What substitute has the religion of Nationalism provided for the confession at Peter's Chair of the sins of the State against a supernational moral order? Confession on the part of States there must be if we are to maintain our collective sanity. Perhaps the trouble with the modern world is that, in default of the purging experience of repentance and penance on the part of great States, they have become the victims of nationalistic paranoia. The psychological causes of war may be more subtle than we think.

Before this old doctrine of the union of Church and State passes finally from the realm of practical considerations, may we not recall also that it embodies a religious social philosophy? The Church of the Middle Ages did have a theory which covered the whole of life. There was a separation of powers, civil and ecclesiastical, but no separation anywhere from divine obligation. Christianity was, in truth, a way of living. Men pursued their careers, public as well as private, under the eye of God. the eye of God. The readers of Troeltsch and Tawney know how desperately the Church tried to expand its theory to meet new conditions. With the development of trade in the later medieval period, and with the religious and commercial revolutions of the sixteenth century, the areas of social intercourse where the voice of the Church could be heard effectively grew smaller and smaller. The Church stood finally like a beleaguered city with bandits and revolutionaries ranging over her formerly peaceful pastures outside the city wall. But there were no abatements of her claims of sovereignty. Man's life and man's property, though for the time being the prey of brigands whom the Church could not control, belonged to God. Eventually the representatives of God would reclaim these areas of thought and activity which had been secularized by evil forces.

Puritanism took over the essential elements of this mediæval theory of life as a divine vocation. And Puritanism is the only self-respecting and logically consistent social philosophy Protestants have ever had. Puritanism substituted religious assemblies and consistories for popes and bishops. The Puritan Church had constantly to steady the ark of the State. The Puritan system, having been brought to this country, dominated New England.

It generated a temper of mind as inimical to the 'godless' State as any theory of Roman Catholicism. Vestigial action patterns created by Puritanism are with us still. When someone proposes that the State dispense liquor according to Canadian or Swedish plans, the cry goes up that 'it would be immoral to place the State in alliance with the unholy traffic.' The theory of the 'godly' State gets under way once more. In legislative issues which concern personal vices, marriage, divorce, and Sabbath observance, our inherited Puritanism still asserts itself.
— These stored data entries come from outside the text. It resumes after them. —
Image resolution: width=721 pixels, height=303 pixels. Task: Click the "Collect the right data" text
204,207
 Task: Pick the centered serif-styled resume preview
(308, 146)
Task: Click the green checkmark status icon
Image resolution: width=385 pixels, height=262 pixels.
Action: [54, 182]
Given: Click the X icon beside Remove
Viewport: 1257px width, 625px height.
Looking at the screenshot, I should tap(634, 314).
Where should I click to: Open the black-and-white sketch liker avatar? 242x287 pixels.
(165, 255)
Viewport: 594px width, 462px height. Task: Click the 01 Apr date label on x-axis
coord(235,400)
Protestants, for the most part, have abandoned Puritanism and now find themselves without any religious social philosophy at all. Their religion is confined to private virtues, ritualistic observances, institutional practices and associations, and mystical energies. Specialized recreational, philanthropic, and educational functions are ‘acquired characteristics.' Without are business, politics, international relations, education in the broadest and most effective sense, and general philanthropy. In every one of these spheres the Church, Catholic and Puritan, once had a social philosophy. Protestantism now covers them all with bland exhortations to practise the brotherhood of man and the golden rule.
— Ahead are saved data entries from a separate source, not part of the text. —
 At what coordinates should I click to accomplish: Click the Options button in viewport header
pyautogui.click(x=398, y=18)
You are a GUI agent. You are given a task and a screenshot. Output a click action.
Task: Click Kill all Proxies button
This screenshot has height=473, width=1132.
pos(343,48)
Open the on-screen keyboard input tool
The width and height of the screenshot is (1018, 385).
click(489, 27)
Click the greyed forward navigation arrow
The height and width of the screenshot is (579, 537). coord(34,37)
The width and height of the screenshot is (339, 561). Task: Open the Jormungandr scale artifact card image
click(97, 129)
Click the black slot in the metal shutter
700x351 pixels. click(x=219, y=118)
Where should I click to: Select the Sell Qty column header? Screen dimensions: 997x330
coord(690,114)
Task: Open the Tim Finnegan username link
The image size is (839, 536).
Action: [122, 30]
The eclipse of religious social theory, however, does not mean the passing of all philosophy from these vast secularized areas of the modern world. Far from it. Nature abhors a vacuum in thought as well as in space. The area vacated by religion has been occupied by Militarism, Imperialism, and Capitalism, and on the Continent, where the masses have become estranged from Catholic teaching, by Socialism and Communism. The churches, Protestant and Catholic, behold at a distance the development of a secularized ethic whose principle is simply the

prudential adjustment of conflicting impulses within the individual and of competing interests within society. The State according to this principle is an institution of power fashioned by the dominant elements within the social group to enable them to settle their own difficulties and to control the weaker members with as little friction as possible. The view that life, personal and collective, is the fulfillment of a divine vocation is utterly alien to this world of thought. 'Business' and 'politics' assert their complete independence of religious guidance and ignore even the suggestion that religious ideals are at stake in their respective spheres.
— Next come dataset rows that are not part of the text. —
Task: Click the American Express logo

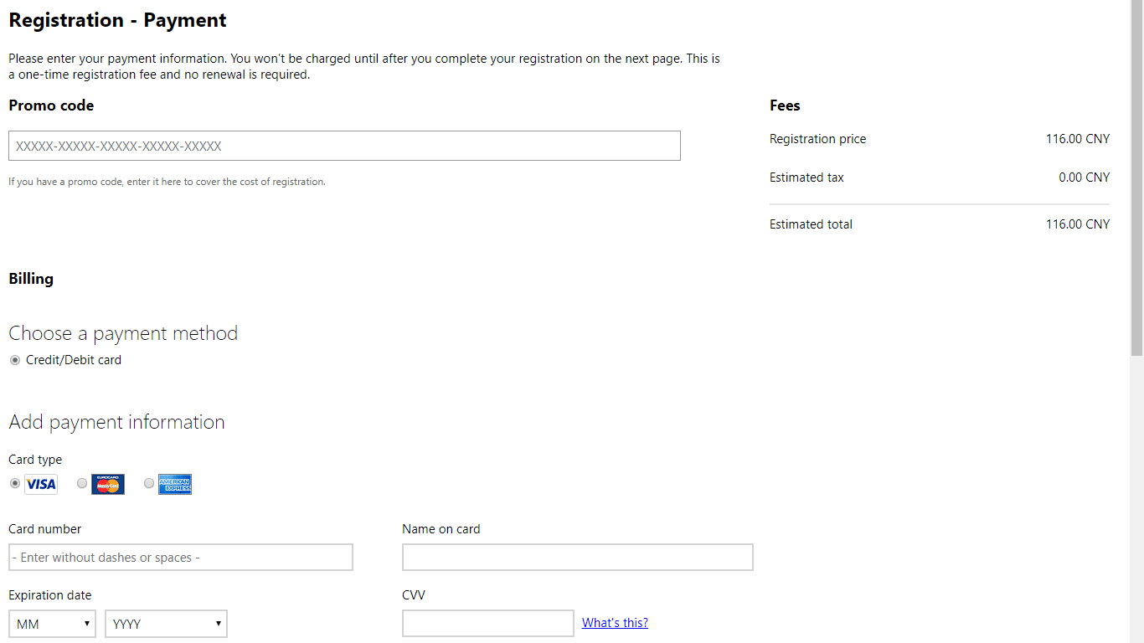Action: click(175, 484)
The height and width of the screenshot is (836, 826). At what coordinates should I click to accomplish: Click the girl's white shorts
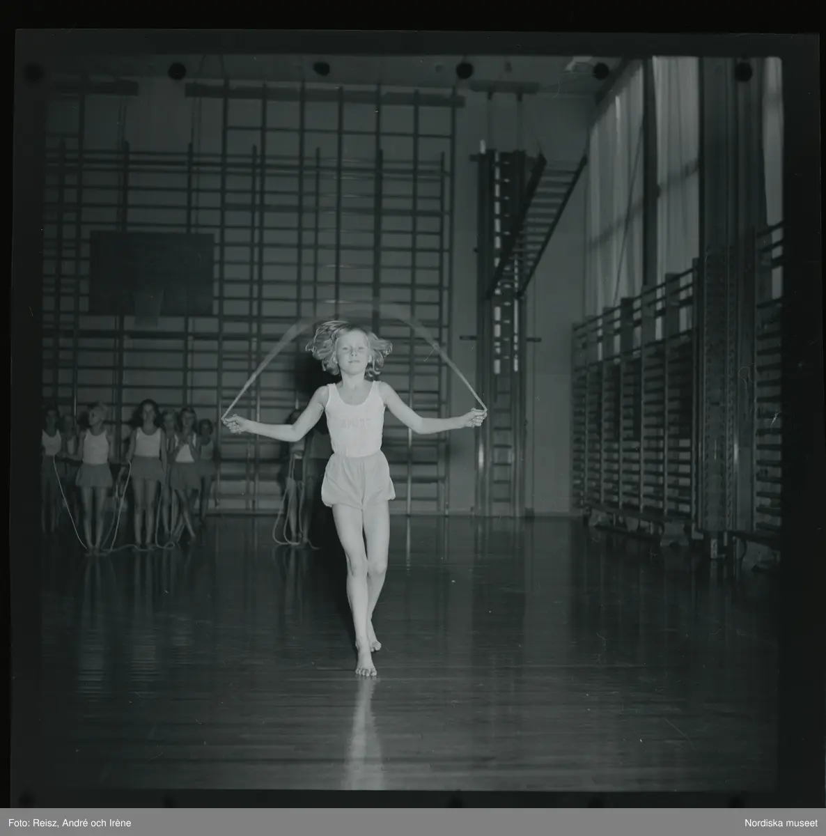357,481
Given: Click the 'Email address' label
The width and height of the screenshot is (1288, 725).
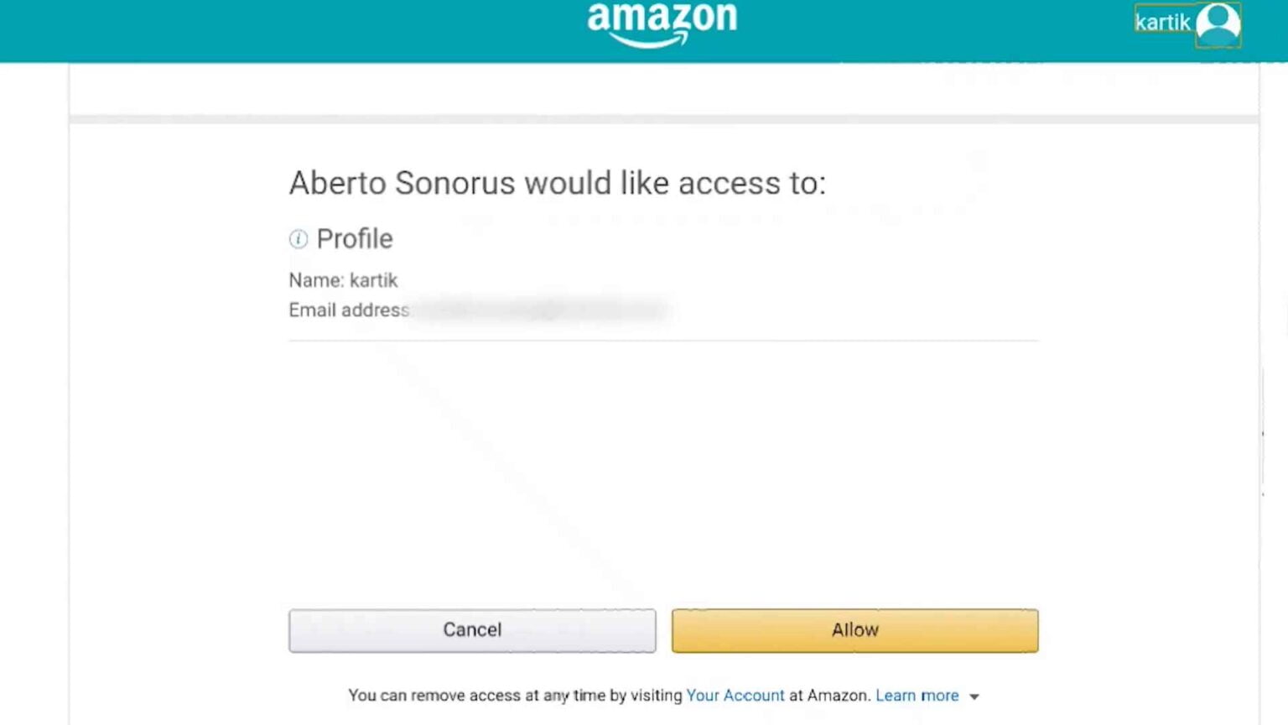Looking at the screenshot, I should click(x=349, y=310).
When the Church does undertake to express a collective interest in or judgment concerning any problem of public ethics, she seems 'out of character.' The activities of the Church in promoting Prohibition, for instance, are resented because they have no foundation in her social theory. If the churches are concerned with the Volstead Act, why are they not also concerned with the enactment and enforcement of a hundred other laws and with other political issues just as vital to human progress? The interest of the churches in the Eighteenth Amendment is an aspect of their vestigial Puritanism. If the churches would develop a Christian social philosophy and lay it alongside the ideal and practice of the modern State, they would find enough divergence to frighten them by the magnitude of their task.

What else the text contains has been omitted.